**SHORT TASK**
Copy the records below word for word, from the line containing "You are a computer-use agent. The width" through the line containing "pos(369,156)", including both of those lines.

**Rows of pointing data**
— Start —
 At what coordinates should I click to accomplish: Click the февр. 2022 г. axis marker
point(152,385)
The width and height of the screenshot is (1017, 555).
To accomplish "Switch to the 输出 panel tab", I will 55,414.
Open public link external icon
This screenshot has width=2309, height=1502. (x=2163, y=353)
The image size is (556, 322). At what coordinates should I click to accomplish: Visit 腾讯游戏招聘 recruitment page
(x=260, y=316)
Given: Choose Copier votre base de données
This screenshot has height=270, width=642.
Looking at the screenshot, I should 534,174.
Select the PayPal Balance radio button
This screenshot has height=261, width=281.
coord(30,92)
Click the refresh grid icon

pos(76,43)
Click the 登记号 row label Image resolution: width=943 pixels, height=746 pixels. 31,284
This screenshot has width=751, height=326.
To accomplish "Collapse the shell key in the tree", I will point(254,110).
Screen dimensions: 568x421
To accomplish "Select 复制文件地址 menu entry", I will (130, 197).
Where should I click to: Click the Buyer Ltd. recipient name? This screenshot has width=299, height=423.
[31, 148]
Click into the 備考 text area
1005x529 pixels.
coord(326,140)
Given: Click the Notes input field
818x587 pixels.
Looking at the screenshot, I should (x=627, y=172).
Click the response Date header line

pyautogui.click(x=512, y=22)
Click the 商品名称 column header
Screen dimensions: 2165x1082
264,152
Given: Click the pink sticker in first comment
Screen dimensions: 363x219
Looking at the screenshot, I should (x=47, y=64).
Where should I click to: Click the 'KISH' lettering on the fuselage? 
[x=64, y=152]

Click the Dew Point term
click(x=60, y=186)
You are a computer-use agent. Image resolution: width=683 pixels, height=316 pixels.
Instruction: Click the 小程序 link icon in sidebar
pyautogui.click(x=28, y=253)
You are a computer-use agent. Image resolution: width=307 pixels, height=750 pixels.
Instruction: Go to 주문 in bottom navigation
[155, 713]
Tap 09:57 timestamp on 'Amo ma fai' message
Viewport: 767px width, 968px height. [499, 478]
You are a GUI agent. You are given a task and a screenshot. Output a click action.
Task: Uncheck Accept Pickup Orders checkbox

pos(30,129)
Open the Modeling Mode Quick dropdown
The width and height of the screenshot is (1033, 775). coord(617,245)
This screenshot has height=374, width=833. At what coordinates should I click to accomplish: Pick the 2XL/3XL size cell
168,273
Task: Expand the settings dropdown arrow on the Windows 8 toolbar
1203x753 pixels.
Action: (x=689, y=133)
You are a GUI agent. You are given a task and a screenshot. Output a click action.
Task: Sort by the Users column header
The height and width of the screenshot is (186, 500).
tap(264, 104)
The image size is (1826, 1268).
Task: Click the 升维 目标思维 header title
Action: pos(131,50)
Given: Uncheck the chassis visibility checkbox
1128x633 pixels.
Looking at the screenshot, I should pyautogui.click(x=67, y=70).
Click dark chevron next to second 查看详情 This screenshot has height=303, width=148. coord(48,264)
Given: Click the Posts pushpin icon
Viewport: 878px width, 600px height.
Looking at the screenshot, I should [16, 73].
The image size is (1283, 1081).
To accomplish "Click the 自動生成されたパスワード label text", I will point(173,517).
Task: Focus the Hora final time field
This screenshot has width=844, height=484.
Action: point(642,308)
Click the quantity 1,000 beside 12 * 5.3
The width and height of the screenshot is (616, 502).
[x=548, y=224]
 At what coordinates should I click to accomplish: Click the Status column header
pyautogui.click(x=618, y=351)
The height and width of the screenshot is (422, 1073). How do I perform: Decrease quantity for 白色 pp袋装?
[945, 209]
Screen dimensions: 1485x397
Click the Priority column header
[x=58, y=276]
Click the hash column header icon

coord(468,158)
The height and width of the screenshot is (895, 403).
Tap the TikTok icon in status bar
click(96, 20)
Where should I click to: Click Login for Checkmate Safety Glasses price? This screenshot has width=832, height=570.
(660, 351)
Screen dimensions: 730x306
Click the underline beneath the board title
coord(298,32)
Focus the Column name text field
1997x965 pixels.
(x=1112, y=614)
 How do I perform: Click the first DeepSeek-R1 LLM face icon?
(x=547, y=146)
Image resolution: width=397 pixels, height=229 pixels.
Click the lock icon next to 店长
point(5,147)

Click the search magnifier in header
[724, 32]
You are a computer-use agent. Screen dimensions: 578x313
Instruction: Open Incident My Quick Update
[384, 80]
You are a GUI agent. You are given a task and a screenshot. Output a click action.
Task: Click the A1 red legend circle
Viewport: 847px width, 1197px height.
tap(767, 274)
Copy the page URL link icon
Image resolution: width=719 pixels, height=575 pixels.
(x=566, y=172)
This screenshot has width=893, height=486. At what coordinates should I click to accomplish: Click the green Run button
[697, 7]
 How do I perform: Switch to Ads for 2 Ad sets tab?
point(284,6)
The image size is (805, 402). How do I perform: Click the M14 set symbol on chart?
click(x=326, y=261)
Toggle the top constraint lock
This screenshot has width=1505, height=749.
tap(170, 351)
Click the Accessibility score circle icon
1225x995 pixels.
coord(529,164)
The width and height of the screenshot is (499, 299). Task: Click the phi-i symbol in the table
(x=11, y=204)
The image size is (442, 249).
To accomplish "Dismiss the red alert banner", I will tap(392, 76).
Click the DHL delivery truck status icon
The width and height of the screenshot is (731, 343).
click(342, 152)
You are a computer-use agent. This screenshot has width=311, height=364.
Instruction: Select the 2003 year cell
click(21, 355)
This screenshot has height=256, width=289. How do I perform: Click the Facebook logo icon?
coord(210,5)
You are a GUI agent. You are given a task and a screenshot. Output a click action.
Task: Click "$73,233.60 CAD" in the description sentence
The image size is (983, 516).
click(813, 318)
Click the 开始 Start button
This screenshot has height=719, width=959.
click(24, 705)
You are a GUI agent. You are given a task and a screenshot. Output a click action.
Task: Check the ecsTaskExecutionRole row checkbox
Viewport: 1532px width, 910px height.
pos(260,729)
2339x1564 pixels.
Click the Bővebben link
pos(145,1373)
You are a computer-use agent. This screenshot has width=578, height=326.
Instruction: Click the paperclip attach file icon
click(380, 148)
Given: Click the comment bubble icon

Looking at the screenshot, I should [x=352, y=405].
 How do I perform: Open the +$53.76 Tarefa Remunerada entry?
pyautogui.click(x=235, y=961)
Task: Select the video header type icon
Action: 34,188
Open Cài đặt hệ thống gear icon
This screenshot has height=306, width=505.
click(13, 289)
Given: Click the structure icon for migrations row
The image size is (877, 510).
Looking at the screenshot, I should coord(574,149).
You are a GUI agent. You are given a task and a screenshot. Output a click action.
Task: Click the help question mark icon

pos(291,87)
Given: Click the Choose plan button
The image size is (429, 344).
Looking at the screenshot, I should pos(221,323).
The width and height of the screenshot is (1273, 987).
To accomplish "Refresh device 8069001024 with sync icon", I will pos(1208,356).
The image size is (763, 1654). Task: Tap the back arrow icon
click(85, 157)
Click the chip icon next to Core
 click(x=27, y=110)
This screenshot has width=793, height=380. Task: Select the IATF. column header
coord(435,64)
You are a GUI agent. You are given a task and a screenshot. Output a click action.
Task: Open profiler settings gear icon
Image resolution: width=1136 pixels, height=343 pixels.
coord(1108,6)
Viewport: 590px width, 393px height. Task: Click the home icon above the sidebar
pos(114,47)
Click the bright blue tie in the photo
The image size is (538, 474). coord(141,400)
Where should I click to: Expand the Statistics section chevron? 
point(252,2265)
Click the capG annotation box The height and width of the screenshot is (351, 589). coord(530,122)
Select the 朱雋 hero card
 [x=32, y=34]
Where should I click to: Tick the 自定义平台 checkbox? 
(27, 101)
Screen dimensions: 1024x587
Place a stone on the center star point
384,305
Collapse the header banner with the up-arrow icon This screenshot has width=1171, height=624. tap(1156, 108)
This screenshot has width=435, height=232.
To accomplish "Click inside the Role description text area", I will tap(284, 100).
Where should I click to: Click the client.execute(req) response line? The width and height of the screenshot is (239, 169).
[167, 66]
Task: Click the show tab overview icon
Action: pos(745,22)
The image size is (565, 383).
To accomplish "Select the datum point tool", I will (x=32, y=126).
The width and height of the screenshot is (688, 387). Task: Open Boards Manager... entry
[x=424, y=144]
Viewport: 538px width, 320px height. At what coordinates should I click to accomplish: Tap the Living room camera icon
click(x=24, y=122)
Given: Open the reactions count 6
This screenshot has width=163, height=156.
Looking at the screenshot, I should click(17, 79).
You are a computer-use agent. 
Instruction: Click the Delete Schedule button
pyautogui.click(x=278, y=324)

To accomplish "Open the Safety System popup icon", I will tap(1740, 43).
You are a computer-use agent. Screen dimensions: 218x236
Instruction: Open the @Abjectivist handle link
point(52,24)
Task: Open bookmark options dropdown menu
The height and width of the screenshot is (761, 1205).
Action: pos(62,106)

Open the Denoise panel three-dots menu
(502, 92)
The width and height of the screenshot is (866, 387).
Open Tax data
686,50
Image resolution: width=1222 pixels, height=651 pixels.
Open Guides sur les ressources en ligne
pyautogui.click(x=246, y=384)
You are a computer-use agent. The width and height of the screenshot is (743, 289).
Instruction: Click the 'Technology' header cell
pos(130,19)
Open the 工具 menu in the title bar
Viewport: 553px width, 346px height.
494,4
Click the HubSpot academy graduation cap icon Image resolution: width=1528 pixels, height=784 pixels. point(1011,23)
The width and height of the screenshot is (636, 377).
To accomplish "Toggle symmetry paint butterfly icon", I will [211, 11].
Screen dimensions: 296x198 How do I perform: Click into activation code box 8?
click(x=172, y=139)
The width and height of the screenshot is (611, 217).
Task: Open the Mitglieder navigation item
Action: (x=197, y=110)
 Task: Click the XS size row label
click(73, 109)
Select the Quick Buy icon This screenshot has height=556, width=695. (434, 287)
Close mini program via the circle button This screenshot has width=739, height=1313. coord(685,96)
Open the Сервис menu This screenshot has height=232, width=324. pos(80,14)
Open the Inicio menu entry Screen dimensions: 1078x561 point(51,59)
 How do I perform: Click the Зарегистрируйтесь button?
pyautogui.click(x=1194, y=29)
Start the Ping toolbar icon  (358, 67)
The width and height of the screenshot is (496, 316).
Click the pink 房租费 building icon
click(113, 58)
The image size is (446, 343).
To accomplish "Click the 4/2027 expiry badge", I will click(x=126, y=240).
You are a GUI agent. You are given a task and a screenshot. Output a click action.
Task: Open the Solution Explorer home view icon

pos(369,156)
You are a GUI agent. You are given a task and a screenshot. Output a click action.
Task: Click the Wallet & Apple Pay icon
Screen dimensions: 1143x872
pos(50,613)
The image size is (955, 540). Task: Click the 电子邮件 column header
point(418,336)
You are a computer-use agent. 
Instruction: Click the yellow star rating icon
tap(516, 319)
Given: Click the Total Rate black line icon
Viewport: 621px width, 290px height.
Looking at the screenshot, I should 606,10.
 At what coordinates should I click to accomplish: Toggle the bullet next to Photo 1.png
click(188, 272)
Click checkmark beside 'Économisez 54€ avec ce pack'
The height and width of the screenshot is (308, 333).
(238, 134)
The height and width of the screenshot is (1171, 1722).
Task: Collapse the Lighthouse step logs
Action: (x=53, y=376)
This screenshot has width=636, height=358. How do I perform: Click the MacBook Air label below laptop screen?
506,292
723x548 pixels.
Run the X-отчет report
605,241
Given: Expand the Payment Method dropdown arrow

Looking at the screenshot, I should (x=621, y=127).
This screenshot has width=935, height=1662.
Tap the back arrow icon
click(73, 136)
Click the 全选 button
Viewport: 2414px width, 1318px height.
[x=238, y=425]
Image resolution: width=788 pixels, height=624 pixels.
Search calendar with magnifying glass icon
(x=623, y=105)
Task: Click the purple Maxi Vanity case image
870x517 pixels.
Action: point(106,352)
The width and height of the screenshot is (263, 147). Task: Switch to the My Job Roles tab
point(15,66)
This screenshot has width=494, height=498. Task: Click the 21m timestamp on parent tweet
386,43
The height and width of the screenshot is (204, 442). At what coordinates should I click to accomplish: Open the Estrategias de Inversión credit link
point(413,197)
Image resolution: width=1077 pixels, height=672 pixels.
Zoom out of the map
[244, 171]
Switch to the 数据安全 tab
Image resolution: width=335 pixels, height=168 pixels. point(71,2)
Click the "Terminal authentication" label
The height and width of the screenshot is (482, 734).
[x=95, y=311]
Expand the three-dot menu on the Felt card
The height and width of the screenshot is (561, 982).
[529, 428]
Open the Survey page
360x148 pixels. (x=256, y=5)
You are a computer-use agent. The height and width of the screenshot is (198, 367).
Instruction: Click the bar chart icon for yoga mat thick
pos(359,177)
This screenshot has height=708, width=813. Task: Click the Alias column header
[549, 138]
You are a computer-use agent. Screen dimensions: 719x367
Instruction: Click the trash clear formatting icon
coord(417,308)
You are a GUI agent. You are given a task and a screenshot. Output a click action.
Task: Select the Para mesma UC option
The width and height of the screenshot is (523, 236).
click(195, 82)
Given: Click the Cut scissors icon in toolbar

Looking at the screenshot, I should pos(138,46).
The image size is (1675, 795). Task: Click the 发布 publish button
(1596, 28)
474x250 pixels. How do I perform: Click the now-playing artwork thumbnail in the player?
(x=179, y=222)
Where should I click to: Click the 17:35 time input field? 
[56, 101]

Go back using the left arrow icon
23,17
— End —
**RESULT FOR THIS EXERCISE**
You are a computer-use agent. The width and height of the screenshot is (743, 289).
Instruction: Click the 'Technology' header cell
pos(130,19)
Open the 工具 menu in the title bar
Viewport: 553px width, 346px height.
494,4
Click the HubSpot academy graduation cap icon Image resolution: width=1528 pixels, height=784 pixels. point(1011,23)
The width and height of the screenshot is (636, 377).
To accomplish "Toggle symmetry paint butterfly icon", I will [211, 11].
Screen dimensions: 296x198 How do I perform: Click into activation code box 8?
click(x=172, y=139)
The width and height of the screenshot is (611, 217).
Task: Open the Mitglieder navigation item
Action: (x=197, y=110)
 Task: Click the XS size row label
click(73, 109)
Select the Quick Buy icon This screenshot has height=556, width=695. (434, 287)
Close mini program via the circle button This screenshot has width=739, height=1313. coord(685,96)
Open the Сервис menu This screenshot has height=232, width=324. pos(80,14)
Open the Inicio menu entry Screen dimensions: 1078x561 point(51,59)
 How do I perform: Click the Зарегистрируйтесь button?
pyautogui.click(x=1194, y=29)
Start the Ping toolbar icon  (358, 67)
The width and height of the screenshot is (496, 316).
Click the pink 房租费 building icon
click(113, 58)
The image size is (446, 343).
To accomplish "Click the 4/2027 expiry badge", I will click(x=126, y=240).
You are a GUI agent. You are given a task and a screenshot. Output a click action.
Task: Open the Solution Explorer home view icon

pos(369,156)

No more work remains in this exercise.